▶ **DATASET RECORDS**
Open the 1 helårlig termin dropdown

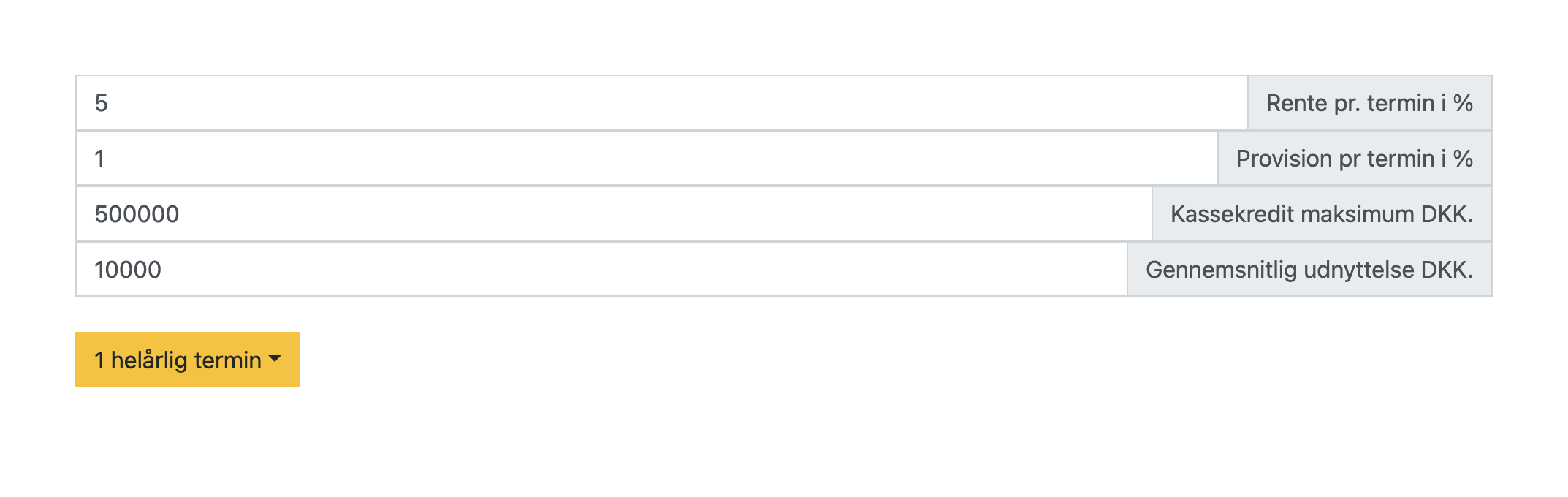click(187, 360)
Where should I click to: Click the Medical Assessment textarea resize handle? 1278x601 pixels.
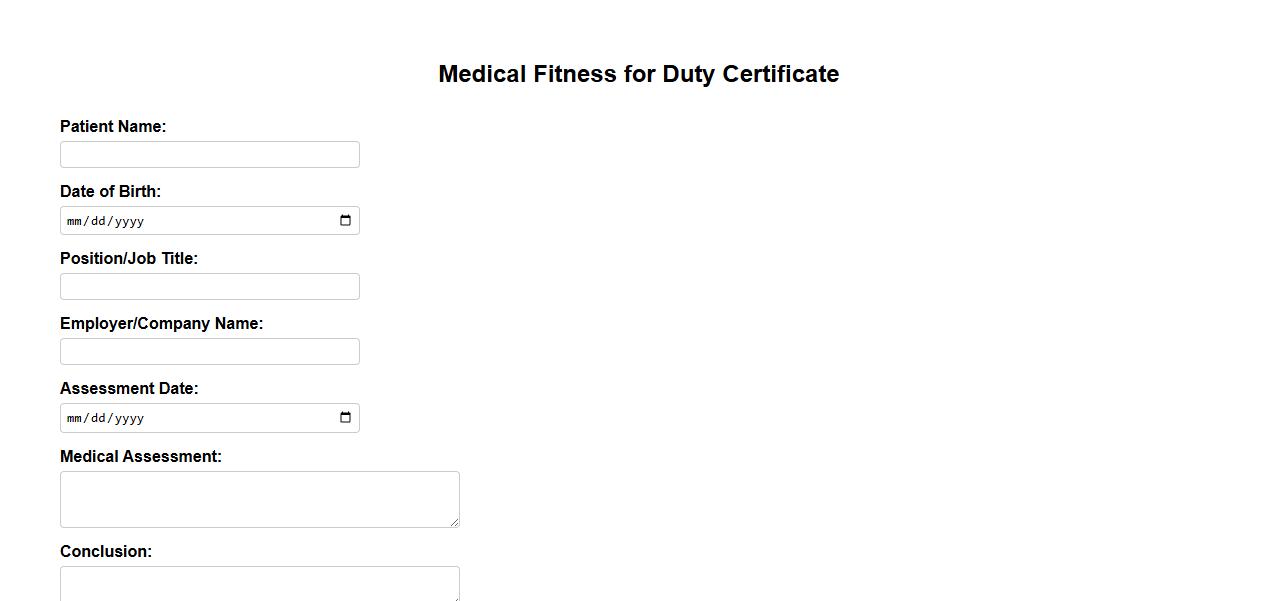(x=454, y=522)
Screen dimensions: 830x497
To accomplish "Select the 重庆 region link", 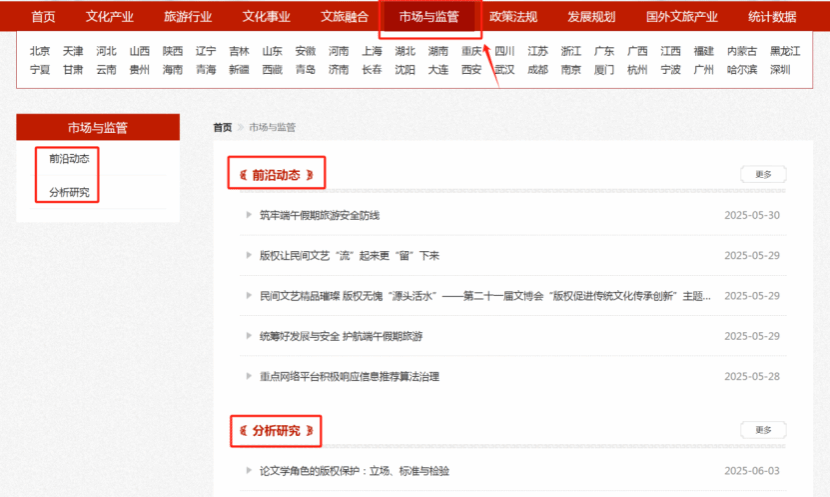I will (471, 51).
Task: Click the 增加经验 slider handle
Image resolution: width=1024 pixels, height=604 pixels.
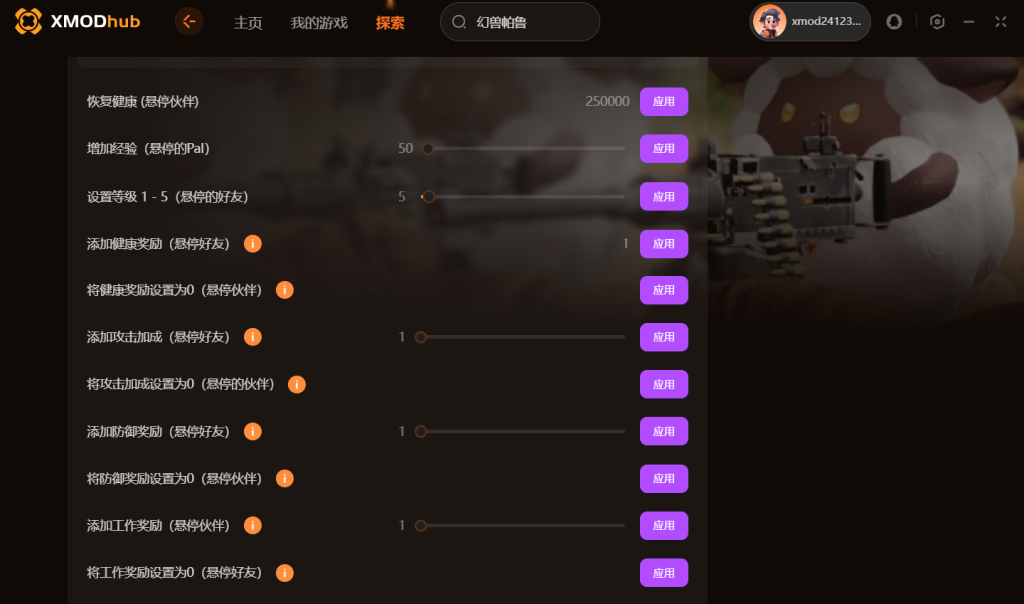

▶ **WHAT YOU ARE ASKED TO DO**
Set down the line containing "Task: Click the 增加经验 slider handle" and every line after it up to the end of the material, exactly as written, but not the pictures.

▶ **RESULT**
Task: Click the 增加经验 slider handle
Image resolution: width=1024 pixels, height=604 pixels.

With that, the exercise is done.